MapReduce on Python is better with MRJob and EMR

Yelp’s MRJob is a fantastic way of interfacing with Hadoop MapReduce in Python. It has built-in support for many options of running Hadoop jobs — AWS’s EMR, GCP’s Dataproc, local execution, and normal Hadoop.

The cool thing about MRJob is that you can write and test your MapReduce jobs locally, and then just add the -r hadoop flag to ship your job to Hadoop (on a local cluster). It’ll even copy input data to HDFS for you, if necessary.

For a bit of context, the previous “state-of-the-art” of running Hadoop jobs on Python is described best in Michael Noll’s “Writing an Hadoop MapReduce Program in Python”. In essence, you write 2 Python scripts: one that handles the map phase and another than handles the reduce phase.

Unfortunately, in doing this you give up many of the niceties of the MapReduce framework, and you end up writing code that looks like this:

# mapper.py
import sys
for line in sys.stdin:
    line = line.strip()
    words = line.split()
    for word in words:
        print '\t'.join(word, '1')

current_word = None
current_count = 0
word = None

# reducer.py
for line in sys.stdin:
    line = line.strip()

    word, count = line.split('\t', 1)

    try:
        count = int(count)
    except ValueError:
        continue

    if current_word == word:
        current_count += count
    else:
        if current_word:
            print('{}\t{}'.format(current_word, current_count))
        current_count = count
        current_word = word

if current_word == word:
    print('{}\t{}'.format(current_word, current_count))

(from Michael Noll’s article)

In contrast, with MRJob you write your jobs as classes and you don’t have to worry (as much) about the actual “streaming” nature of your job. MRJob handles key/value serialization/deserialization. It also comes with a variety of useful wrappers that allow for submitting jobs in a much cleaner than with the STDIN/STDOUT based approach.

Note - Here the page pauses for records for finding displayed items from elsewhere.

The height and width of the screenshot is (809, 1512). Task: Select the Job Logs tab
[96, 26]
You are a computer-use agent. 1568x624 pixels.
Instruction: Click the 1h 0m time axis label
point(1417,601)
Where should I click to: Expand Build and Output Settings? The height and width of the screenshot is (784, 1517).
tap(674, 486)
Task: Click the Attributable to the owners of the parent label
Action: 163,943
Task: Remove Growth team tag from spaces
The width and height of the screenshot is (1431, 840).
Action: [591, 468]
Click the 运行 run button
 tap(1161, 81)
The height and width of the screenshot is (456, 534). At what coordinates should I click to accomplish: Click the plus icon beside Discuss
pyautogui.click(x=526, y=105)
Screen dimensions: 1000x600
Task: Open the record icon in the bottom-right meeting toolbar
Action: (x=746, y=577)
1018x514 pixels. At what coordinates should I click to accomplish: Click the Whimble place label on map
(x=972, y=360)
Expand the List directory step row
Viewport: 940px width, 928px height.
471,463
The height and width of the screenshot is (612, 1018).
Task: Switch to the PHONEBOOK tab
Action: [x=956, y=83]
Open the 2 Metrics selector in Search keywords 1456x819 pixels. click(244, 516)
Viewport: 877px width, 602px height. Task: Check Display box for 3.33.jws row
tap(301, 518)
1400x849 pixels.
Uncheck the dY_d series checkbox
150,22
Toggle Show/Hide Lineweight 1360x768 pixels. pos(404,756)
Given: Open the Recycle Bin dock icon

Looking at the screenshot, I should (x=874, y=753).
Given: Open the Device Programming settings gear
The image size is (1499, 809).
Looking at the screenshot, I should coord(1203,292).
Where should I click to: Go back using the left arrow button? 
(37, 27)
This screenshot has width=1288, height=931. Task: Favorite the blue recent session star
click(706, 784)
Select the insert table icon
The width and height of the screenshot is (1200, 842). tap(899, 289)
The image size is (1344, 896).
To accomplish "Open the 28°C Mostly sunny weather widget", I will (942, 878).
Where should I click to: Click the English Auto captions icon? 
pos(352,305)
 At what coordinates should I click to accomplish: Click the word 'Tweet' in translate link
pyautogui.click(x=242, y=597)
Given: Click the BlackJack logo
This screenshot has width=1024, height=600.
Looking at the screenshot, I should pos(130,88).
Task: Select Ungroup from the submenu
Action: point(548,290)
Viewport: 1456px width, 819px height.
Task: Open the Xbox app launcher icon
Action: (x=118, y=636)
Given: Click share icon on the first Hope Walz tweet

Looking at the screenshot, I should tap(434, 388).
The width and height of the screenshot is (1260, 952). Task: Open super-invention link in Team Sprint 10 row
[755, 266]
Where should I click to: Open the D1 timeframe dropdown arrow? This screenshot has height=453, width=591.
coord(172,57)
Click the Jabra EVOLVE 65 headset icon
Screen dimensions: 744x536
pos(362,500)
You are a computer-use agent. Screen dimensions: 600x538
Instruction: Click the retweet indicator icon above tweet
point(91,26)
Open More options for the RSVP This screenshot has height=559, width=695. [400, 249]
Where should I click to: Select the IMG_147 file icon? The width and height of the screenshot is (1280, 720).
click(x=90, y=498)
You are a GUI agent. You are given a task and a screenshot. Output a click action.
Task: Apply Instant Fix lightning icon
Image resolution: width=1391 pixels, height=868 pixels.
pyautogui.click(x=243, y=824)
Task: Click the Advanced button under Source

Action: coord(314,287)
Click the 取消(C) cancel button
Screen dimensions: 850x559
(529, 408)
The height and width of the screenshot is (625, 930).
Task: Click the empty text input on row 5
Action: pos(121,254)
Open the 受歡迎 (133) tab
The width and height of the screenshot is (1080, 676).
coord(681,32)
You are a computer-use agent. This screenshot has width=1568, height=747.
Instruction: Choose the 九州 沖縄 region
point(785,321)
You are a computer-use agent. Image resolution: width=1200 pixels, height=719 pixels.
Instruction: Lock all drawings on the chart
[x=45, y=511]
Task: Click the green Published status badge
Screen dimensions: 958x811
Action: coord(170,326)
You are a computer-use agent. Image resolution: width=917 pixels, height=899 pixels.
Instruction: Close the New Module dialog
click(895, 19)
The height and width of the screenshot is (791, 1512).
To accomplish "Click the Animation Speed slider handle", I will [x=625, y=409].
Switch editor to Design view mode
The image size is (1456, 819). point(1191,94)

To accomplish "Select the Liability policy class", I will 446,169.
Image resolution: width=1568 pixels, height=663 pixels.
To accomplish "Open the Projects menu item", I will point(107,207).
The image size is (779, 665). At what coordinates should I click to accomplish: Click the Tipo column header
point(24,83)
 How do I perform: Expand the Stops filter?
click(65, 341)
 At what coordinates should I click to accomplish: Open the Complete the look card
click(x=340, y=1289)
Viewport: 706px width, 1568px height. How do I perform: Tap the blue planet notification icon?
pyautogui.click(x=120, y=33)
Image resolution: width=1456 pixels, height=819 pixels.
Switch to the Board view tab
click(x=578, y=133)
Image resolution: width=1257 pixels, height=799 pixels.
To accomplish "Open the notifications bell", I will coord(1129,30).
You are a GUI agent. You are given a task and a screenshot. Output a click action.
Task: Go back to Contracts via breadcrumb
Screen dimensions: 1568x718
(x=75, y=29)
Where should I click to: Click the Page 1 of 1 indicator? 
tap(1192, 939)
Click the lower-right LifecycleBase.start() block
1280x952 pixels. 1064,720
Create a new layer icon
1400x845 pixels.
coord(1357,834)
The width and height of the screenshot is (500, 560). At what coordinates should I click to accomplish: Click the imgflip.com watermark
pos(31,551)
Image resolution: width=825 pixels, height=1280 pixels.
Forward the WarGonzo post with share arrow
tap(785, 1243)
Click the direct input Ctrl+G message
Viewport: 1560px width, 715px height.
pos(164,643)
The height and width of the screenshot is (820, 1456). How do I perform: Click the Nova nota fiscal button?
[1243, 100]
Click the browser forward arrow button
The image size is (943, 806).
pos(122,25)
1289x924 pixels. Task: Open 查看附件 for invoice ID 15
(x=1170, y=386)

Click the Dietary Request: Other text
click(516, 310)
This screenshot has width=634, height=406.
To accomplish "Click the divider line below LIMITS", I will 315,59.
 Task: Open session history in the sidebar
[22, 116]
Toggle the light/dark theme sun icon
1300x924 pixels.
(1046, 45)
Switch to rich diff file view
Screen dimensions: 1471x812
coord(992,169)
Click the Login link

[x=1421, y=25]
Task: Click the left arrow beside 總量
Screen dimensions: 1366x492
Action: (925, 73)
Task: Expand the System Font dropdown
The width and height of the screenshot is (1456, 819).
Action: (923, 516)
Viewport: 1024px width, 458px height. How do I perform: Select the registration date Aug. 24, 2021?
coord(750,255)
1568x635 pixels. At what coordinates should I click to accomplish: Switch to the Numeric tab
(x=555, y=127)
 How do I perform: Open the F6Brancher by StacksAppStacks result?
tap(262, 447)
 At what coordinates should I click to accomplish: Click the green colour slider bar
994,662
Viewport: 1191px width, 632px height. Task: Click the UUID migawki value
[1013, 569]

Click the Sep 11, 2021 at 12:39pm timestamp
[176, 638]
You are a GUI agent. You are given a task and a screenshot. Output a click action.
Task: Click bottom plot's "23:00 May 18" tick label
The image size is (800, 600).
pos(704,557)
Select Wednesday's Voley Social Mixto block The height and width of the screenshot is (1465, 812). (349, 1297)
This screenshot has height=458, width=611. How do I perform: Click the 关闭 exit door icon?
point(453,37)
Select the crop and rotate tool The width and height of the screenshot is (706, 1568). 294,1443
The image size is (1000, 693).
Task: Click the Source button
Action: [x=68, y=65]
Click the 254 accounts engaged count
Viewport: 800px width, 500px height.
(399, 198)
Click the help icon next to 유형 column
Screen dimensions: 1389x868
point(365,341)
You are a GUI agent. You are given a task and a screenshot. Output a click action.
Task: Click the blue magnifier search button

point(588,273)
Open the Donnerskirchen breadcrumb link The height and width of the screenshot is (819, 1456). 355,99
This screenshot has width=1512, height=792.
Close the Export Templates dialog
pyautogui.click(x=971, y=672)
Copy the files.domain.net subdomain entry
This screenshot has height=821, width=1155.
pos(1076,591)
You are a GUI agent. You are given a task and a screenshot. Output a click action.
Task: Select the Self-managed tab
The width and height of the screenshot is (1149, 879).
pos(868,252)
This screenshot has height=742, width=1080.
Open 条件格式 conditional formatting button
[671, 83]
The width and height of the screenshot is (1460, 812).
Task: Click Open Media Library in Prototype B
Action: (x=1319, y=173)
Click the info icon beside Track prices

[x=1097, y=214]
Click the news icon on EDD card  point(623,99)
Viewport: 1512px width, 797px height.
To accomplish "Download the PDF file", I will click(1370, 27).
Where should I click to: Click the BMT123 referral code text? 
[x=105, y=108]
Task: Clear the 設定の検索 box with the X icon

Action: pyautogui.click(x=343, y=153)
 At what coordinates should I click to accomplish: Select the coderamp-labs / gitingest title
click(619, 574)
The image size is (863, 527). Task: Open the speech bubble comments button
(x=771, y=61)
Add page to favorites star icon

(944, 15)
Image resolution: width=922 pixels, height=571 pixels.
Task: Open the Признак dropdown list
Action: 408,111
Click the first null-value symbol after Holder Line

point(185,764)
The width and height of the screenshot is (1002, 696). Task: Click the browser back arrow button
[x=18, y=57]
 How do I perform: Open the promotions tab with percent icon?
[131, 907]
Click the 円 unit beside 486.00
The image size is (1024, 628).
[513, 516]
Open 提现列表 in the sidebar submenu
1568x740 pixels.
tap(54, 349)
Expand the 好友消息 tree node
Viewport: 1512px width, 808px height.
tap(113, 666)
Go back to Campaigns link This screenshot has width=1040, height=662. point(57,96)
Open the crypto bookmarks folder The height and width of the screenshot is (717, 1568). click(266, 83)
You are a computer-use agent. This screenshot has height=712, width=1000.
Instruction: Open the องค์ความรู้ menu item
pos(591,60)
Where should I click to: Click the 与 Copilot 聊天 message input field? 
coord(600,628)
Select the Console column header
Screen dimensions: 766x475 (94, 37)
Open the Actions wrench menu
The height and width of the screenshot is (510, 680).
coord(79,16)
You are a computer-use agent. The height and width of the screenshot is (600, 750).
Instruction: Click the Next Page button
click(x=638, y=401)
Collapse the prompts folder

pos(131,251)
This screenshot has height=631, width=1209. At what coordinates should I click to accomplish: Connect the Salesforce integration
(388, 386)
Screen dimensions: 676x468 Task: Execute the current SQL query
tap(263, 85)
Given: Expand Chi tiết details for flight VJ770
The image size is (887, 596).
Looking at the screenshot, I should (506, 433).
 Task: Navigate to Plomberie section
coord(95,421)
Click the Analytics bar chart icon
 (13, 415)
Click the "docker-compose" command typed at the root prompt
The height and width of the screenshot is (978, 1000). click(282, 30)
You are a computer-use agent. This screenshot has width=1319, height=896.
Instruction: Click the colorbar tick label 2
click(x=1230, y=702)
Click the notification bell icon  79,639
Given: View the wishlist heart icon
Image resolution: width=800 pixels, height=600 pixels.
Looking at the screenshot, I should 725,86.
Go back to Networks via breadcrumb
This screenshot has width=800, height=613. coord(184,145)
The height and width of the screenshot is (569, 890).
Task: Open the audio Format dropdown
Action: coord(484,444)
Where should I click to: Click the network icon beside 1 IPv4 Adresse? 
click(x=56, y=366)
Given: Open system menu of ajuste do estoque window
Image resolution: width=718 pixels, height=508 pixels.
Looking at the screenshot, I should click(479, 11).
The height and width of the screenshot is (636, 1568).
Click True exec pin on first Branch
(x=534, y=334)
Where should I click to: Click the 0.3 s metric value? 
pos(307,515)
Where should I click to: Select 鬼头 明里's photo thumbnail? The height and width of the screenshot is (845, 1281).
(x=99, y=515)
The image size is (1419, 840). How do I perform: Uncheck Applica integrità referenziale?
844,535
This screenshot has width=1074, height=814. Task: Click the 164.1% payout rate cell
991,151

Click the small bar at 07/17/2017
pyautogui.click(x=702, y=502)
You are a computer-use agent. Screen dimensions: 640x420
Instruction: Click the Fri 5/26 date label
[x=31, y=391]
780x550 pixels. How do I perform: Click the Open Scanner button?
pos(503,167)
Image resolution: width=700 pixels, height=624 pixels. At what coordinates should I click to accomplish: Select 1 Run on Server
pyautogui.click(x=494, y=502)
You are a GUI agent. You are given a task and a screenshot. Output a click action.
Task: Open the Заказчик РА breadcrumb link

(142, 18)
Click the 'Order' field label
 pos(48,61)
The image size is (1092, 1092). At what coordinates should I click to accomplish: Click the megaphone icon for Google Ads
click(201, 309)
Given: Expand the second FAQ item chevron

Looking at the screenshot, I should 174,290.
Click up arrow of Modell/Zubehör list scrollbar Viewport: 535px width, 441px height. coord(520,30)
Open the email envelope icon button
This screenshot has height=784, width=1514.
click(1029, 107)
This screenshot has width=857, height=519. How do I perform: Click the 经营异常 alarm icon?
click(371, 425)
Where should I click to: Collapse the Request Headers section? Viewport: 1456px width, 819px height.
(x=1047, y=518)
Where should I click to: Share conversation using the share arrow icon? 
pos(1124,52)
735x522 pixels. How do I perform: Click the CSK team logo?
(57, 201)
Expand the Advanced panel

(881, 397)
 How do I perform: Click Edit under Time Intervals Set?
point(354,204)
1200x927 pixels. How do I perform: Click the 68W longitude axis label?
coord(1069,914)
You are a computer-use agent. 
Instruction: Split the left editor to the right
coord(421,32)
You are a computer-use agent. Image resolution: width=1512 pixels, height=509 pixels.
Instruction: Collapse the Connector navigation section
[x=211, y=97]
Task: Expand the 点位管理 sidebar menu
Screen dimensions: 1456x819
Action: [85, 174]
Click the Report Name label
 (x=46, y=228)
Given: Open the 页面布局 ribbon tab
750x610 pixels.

That same code chunk compresses to this:

from mrjob.job import MRJob
import re

WORD_RE = re.compile(r"[\w']+")


class MRWordFreqCount(MRJob):

    def mapper(self, _, line):
        for word in WORD_RE.findall(line):
            yield word.lower(), 1

    def reducer(self, word, counts):
        yield word, sum(counts)

if __name__ == '__main__':
    MRWordFreqCount.run()

(from the MRJob documentation)

For one of the research projects I’m working on, we needed to run Hadoop Streaming jobs on a persistent EMR cluster. For various reasons (mostly due to how users would submit jobs) we needed to use MRJob’s default Hadoop runner, instead of its dedicated EMR runner (which can spin up ephemeral clusters, neat!)

Mostly, everything JustWorked™. EMR is good about placing Hadoop “stuff” in the places that most libraries expect. However, there are a couple tweaks I found necessary to get it to work on: With the latest version the Amazon EMR AMI (emr-5.11.1) and the latest version of MRJob (v0.6.1), jobs would consistently fail due to issues with the internal bash scripts that MRJob uses to wrap the streaming job:

/bin/sh: run_prestart: line 1: syntax error: unexpected end of file

I traced down the issue to a couple Github issues¹². Seemingly, this issue was already fixed, but for whatever reason I was still encountering this bug on the stock EMR AMI.

Fortunately, there’s a fix. Adding this configuration to your MRJob config (either at ~/.mrjob.conf or /etc/mrjob.conf) avoids the bug:

runners:
  hadoop:
    setup:
      - 'set -e'
    sh_bin: '/bin/bash -x'

Et voilà! MRJob now successfully runs Hadoop Streaming jobs using Python on AWS EMR.

If you’re interested in learning more about MRJob / MapReduce, the MRJob documentation really is an amazing resource.